I’d seen this on the recommendations lists and reviews from various places, then my sister recommended it and after a few months I caved. Yup – it’s pretty good. And I needed something a bit funny or light weight. This fit the bill because although serious topics come up and it has some very sobering ideas, Noah is a comedian by trade and his escapades, with his narration, shine through.
Born a Crime: Stories from a South African Childhood
by Trevor Noah
2016 / 304 pages
Read by Trevor Noah – 8h 50m
Trevor Noah is a 33-year old TV-/radio host and comedian who was born and raised in South Africa. He’s of mixed heritage having a black mother and a white father. When he was born it was illegal for blacks and whites to have sexual relations so at that time he was “born a crime.” There were many class distinctions in South Africa during apartheid – white, black, mixed and coloured. Chinese were black but Japanese were white for political reasons. . Most “coloured” people were the products of long prior relationships dating back to the original Dutch settlers and the native women.

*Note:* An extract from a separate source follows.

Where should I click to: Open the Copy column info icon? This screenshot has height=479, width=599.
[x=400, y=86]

Apartheid officially started in about 1948 and finally ended in 1991. Noah was born in 1984. Noah’s mother was black and his father was white so Noah had light skin but kinky hair. He was mixed from birth rather than heritage and it was confusing to people and to himself after awhile, but they had to deal with it as did he – all in their own ways.
He spent a lot of his childhood alone with no playmates and little acceptance largely because of his being “mixed” race. Not a fun time for him. But he chose his own place with the blacks because of his mother.
There is a fair amount of politics in the book, but it’s basically a memoir of a mixed-race child who lives in Johannesburg with his black mother and who knows and loves his father. He is loved by his parents. We follow his life from birth through various schools and family situations until he’s relatively full grown and moves out of the house – in his early 30s, probably. There is only a general chronology woven through the stories. But it’s a funny, sad and sometimes poignant look at post -apartheid South Africa with it’s completely irrational attitudes and laws and how they affected an individual life.
Many of the stories are about his mother who was/is a fiercely religious woman, but totally unique in her belief in freedom and love and perseverance as well as a disregard for irrational laws. Also, Noah has some really keen insights into racism, crime, language and skin color. The book goes beyond the life of the subject into some ideas in general.